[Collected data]
[Start of section]

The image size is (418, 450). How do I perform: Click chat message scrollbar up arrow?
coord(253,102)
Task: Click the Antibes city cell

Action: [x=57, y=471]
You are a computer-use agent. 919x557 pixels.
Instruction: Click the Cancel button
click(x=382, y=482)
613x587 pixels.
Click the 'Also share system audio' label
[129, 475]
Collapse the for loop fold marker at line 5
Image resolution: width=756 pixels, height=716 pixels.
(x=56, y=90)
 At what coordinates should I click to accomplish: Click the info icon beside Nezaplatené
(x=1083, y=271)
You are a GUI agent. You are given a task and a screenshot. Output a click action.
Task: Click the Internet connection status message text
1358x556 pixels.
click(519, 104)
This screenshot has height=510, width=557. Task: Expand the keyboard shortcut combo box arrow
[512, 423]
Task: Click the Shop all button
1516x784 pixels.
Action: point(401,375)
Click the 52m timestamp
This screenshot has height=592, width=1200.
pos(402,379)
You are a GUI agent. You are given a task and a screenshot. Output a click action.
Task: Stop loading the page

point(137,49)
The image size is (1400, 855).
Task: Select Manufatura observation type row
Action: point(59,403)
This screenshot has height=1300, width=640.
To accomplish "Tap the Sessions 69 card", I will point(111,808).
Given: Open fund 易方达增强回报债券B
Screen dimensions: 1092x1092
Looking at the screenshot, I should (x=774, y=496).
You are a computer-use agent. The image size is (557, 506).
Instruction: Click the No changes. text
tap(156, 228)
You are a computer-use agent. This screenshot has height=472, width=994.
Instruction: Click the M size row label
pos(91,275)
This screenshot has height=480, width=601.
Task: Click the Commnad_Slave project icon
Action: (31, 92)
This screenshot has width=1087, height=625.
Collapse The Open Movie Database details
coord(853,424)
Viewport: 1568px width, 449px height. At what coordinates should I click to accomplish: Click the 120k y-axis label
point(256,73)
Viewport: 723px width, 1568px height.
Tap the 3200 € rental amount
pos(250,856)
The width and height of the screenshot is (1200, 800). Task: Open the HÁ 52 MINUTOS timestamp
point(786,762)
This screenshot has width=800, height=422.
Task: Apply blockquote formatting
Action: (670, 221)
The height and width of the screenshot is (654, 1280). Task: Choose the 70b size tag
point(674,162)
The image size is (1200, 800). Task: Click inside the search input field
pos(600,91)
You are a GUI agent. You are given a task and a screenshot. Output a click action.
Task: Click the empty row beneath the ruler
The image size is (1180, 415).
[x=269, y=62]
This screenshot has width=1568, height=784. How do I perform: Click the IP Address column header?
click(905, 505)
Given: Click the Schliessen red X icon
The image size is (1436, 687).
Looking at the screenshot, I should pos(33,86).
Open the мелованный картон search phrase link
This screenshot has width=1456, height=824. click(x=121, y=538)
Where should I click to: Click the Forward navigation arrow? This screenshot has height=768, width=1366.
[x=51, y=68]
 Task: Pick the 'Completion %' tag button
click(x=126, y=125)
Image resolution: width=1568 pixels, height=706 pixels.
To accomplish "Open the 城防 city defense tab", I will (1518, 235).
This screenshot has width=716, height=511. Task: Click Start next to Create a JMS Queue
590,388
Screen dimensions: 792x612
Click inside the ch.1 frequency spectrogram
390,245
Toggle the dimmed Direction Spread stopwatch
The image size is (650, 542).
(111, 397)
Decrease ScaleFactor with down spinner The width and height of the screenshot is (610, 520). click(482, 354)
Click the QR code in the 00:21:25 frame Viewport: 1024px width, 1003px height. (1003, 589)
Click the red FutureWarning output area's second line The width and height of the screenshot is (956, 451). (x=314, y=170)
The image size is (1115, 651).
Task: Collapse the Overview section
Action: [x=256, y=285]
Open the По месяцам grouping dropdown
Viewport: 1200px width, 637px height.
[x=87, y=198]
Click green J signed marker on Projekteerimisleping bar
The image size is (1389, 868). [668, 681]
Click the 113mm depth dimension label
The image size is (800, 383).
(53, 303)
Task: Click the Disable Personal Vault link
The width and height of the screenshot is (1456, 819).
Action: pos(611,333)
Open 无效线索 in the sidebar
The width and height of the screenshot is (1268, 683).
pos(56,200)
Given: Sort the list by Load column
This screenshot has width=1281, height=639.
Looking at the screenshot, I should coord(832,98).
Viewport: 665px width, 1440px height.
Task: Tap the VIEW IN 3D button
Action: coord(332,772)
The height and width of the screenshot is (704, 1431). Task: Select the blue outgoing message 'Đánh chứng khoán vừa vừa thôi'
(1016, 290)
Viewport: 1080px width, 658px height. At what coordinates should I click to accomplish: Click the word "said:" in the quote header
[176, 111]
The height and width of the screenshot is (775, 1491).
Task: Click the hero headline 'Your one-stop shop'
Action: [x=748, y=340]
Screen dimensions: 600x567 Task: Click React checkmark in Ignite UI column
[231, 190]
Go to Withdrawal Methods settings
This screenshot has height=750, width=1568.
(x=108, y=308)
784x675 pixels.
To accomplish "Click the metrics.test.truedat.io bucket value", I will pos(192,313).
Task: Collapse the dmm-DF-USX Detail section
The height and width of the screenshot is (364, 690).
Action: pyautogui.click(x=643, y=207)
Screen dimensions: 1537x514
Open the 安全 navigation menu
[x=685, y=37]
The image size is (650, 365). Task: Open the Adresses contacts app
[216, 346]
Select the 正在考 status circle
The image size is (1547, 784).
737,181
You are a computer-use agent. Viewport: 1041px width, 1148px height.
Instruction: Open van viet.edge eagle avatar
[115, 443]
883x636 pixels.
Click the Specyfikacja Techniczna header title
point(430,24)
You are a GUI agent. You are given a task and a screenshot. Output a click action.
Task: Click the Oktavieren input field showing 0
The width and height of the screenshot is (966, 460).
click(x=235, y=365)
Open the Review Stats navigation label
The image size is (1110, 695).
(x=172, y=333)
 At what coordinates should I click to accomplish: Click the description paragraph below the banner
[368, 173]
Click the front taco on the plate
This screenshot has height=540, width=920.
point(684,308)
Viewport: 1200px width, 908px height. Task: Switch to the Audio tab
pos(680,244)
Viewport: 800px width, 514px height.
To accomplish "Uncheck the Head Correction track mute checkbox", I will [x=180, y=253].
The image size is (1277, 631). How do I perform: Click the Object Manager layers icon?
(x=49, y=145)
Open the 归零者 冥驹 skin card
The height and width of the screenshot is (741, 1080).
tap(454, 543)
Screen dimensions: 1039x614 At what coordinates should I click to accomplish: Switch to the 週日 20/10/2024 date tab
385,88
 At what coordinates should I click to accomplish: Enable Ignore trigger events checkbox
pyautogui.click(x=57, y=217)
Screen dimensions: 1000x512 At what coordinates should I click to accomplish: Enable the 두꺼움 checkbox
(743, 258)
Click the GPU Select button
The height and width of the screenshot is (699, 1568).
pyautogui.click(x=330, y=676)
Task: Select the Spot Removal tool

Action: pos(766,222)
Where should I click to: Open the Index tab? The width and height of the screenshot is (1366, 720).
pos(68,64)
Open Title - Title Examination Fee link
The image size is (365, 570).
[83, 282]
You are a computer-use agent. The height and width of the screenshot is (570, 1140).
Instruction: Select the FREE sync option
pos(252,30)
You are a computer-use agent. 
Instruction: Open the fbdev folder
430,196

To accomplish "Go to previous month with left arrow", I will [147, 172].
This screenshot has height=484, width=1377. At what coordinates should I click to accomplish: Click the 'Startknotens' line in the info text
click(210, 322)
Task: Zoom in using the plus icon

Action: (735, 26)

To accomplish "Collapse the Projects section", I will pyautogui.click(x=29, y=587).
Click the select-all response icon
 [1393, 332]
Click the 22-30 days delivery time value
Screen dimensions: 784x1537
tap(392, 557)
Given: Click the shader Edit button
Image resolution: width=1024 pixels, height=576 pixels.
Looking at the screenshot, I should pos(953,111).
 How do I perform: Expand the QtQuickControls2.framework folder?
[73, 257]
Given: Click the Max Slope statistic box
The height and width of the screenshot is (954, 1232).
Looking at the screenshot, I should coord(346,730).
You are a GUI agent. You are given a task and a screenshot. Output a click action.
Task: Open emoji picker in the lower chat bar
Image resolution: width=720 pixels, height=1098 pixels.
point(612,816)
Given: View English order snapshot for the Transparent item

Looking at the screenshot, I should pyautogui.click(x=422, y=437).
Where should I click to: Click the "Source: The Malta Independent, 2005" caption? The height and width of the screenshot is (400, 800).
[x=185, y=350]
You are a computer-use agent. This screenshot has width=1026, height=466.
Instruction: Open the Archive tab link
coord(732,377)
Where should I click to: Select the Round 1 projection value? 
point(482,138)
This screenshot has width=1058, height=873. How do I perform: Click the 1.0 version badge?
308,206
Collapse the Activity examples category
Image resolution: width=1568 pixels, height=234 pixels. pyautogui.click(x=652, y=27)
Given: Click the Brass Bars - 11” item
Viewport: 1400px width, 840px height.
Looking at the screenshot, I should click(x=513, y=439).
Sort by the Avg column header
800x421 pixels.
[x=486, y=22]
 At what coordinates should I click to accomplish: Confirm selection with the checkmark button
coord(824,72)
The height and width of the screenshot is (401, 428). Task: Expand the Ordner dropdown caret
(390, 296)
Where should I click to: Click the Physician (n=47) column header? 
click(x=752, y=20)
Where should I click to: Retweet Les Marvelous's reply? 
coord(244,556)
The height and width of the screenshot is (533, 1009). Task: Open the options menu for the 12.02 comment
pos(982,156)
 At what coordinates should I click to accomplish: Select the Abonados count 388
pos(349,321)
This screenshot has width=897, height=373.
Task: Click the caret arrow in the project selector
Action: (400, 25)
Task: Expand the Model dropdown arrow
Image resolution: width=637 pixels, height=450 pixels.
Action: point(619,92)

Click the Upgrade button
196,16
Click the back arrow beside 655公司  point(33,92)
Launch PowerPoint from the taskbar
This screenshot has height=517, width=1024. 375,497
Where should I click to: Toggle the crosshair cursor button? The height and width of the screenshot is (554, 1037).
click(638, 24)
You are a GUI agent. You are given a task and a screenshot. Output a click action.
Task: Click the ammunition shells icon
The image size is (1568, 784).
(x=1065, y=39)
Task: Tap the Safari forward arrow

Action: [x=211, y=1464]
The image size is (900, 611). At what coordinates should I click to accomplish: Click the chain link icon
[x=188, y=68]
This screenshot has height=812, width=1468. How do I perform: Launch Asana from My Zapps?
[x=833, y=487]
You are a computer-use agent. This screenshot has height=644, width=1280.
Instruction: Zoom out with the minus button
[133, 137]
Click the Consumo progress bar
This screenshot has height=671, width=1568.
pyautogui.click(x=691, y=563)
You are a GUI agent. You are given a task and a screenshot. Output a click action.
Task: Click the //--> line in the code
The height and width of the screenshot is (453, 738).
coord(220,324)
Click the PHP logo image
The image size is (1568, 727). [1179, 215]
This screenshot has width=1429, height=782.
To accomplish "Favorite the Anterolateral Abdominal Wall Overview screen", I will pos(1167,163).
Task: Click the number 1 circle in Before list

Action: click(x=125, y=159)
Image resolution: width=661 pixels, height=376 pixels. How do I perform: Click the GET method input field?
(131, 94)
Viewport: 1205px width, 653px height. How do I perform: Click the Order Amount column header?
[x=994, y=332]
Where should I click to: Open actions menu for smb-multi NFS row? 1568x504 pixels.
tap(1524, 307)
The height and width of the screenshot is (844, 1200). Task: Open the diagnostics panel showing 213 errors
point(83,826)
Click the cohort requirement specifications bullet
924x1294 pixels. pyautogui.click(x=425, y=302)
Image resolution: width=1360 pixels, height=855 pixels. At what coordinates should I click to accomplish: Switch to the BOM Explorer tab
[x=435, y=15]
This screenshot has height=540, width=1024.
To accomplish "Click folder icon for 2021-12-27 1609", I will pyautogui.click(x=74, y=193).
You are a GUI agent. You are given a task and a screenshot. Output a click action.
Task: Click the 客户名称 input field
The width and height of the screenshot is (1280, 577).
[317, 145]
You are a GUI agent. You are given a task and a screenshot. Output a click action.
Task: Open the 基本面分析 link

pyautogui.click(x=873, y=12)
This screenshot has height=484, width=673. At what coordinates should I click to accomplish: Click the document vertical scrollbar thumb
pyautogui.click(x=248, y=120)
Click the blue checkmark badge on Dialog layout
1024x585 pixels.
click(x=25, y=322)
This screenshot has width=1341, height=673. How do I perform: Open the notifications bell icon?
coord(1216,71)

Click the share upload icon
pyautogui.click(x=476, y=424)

[End of section]

Some lines of the records above contain the word "computer". How many are there? Reply with the number alone.

WRITTEN ANSWER:
8